▸ **Required action**
Return, in their exact form, the lines that lie between the start of the data below and the line containing "Given: Check the Timeline view checkbox", with both ends included.

[Saved data entries]
═══
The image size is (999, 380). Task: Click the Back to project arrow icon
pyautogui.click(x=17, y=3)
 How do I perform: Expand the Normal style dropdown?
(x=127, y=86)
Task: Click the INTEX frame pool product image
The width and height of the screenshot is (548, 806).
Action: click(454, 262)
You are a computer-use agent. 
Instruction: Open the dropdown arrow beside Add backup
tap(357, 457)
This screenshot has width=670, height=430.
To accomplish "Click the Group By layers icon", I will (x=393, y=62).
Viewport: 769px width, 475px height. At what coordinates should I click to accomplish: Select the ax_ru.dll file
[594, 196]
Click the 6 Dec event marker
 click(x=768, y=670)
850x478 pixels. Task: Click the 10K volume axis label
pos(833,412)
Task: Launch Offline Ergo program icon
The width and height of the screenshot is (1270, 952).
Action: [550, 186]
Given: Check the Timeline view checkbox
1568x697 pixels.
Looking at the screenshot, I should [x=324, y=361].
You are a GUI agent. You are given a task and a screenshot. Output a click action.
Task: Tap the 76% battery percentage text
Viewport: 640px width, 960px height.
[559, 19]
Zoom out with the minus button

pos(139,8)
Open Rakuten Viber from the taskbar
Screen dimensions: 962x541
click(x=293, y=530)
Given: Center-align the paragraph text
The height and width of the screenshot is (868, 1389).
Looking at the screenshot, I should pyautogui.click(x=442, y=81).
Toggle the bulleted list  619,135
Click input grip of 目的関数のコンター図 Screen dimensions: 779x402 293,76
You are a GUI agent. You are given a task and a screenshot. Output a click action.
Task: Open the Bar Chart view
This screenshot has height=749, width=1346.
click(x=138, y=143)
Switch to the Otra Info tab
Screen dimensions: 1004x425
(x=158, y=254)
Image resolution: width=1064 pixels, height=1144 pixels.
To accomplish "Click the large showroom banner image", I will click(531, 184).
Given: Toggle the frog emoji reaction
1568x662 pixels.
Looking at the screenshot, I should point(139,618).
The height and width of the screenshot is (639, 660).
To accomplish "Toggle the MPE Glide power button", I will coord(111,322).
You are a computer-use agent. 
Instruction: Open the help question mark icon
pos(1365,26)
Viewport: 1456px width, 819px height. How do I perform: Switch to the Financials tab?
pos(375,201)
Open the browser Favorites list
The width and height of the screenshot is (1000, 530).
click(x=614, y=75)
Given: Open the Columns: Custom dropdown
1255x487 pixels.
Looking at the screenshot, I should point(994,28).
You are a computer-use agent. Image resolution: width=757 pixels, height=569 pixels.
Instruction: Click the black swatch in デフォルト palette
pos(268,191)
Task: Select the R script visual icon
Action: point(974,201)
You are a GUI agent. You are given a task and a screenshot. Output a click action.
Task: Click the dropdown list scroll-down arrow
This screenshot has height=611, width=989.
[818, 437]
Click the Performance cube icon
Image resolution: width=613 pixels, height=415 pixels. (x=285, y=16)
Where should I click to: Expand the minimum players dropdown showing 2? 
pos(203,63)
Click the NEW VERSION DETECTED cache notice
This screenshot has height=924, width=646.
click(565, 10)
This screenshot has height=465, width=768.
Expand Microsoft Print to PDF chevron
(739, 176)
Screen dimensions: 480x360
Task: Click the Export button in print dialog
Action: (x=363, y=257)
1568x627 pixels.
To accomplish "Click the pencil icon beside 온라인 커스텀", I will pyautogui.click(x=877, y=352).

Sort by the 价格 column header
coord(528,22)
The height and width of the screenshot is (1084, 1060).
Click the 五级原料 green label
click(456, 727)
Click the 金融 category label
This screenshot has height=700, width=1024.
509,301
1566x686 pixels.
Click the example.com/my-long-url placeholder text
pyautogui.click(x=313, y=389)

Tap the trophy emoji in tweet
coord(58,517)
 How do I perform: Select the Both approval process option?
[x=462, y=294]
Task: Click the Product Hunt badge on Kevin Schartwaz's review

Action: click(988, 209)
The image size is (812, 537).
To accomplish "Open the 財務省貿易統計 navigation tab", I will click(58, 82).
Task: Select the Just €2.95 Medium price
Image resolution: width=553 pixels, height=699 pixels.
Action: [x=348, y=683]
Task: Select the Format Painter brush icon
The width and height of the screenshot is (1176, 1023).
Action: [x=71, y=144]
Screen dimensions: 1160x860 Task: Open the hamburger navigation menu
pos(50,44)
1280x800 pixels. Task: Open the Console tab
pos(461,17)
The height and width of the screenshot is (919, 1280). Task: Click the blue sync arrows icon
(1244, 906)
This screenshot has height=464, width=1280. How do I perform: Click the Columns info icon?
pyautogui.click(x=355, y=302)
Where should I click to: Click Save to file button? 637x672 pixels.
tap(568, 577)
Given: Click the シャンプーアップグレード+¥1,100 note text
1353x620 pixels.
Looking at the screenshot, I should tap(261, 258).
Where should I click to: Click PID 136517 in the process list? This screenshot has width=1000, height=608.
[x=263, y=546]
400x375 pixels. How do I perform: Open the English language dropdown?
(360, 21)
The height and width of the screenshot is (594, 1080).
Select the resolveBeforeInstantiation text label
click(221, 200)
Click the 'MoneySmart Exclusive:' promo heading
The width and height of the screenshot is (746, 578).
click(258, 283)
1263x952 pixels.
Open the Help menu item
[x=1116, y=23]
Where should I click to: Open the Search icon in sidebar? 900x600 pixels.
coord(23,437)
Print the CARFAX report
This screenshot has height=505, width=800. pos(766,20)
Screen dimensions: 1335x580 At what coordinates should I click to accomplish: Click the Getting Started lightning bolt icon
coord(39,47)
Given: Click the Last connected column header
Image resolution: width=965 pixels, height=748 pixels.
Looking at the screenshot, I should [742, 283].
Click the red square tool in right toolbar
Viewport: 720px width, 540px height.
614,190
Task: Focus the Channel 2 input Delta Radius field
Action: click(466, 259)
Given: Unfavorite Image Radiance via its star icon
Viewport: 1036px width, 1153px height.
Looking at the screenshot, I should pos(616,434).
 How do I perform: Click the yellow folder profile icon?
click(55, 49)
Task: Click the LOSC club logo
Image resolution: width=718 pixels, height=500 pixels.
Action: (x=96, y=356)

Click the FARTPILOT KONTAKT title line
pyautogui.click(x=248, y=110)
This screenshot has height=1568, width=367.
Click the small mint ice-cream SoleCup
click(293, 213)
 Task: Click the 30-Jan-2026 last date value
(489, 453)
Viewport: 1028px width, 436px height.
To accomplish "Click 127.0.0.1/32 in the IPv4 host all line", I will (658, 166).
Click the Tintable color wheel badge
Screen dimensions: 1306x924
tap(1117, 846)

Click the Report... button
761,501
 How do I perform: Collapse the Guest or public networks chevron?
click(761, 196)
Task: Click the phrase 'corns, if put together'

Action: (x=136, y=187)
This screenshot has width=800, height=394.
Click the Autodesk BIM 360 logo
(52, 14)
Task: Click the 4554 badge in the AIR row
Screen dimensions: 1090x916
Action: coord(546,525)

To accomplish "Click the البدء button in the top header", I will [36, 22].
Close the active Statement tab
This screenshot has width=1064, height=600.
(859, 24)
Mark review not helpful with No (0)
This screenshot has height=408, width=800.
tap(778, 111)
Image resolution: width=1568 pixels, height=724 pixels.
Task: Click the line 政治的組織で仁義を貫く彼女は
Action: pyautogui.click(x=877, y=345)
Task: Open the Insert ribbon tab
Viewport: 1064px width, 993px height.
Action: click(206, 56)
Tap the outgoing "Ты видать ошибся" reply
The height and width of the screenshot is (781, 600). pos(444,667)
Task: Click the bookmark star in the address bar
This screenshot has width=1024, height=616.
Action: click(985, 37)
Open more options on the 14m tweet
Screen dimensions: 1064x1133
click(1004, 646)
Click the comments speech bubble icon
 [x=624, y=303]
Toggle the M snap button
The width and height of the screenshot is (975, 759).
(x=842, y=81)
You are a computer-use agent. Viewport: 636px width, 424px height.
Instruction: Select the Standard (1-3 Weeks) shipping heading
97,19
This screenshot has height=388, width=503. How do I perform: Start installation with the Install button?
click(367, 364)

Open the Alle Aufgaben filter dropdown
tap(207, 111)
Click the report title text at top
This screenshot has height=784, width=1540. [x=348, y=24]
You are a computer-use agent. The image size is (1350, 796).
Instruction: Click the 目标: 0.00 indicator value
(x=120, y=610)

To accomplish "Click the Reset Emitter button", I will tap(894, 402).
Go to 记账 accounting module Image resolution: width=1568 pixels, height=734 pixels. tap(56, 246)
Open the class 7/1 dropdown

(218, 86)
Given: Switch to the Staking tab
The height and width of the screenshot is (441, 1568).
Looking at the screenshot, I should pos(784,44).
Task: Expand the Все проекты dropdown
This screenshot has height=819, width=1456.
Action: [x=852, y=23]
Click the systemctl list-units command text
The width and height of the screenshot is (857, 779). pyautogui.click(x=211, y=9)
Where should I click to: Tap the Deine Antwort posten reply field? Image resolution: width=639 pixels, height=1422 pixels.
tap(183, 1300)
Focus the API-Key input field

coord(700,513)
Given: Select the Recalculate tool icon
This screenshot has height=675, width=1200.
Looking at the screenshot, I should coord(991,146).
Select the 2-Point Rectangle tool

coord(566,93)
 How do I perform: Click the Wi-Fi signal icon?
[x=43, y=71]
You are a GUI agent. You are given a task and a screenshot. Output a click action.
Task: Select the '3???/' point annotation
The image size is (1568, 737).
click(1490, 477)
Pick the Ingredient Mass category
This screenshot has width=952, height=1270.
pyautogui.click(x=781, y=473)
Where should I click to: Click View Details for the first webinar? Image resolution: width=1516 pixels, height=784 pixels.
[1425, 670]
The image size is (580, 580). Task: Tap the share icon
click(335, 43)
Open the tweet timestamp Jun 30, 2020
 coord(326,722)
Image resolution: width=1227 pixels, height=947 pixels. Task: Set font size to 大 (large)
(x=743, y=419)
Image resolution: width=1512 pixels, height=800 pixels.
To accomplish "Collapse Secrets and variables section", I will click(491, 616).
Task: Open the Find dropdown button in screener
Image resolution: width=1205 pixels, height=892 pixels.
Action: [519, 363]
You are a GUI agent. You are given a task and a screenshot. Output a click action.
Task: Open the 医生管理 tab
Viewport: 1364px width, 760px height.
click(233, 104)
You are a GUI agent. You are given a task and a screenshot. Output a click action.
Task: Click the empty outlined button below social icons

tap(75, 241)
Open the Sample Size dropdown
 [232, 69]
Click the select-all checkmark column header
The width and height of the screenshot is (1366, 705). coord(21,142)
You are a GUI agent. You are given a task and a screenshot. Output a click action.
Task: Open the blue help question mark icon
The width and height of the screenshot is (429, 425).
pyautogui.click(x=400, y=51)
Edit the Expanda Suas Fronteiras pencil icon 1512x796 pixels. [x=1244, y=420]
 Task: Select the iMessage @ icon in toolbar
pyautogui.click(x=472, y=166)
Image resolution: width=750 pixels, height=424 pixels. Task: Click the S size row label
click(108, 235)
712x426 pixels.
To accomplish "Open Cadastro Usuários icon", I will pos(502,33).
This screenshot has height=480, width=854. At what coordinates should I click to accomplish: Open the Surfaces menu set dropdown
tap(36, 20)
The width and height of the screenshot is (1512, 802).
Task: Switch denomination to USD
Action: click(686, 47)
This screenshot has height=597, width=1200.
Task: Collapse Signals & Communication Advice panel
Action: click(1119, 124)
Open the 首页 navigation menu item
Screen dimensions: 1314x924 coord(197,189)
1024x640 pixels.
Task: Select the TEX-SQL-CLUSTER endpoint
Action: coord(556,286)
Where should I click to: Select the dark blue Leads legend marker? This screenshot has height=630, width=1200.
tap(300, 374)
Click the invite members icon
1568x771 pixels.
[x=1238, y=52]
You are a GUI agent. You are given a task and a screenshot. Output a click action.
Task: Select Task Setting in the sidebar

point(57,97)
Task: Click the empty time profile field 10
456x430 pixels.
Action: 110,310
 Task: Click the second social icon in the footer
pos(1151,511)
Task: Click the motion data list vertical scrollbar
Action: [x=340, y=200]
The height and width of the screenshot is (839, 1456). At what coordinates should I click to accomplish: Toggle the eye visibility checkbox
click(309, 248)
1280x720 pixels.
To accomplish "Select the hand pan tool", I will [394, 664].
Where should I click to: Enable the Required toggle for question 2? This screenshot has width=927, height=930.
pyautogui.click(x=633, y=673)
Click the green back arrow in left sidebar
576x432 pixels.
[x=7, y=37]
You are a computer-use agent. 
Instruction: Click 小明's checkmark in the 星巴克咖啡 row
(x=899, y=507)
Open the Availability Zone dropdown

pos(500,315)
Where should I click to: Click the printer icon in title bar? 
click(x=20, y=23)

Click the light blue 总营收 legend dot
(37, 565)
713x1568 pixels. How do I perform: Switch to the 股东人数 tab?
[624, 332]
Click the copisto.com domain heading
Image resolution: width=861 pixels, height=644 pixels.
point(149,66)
═══
▸ **Answer to this exercise**
The image size is (999, 380). Task: Click the Back to project arrow icon
pyautogui.click(x=17, y=3)
 How do I perform: Expand the Normal style dropdown?
(x=127, y=86)
Task: Click the INTEX frame pool product image
The width and height of the screenshot is (548, 806).
Action: click(454, 262)
You are a computer-use agent. 
Instruction: Open the dropdown arrow beside Add backup
tap(357, 457)
This screenshot has width=670, height=430.
To accomplish "Click the Group By layers icon", I will (x=393, y=62).
Viewport: 769px width, 475px height. At what coordinates should I click to accomplish: Select the ax_ru.dll file
[594, 196]
Click the 6 Dec event marker
 click(x=768, y=670)
850x478 pixels. Task: Click the 10K volume axis label
pos(833,412)
Task: Launch Offline Ergo program icon
The width and height of the screenshot is (1270, 952).
Action: [550, 186]
Given: Check the Timeline view checkbox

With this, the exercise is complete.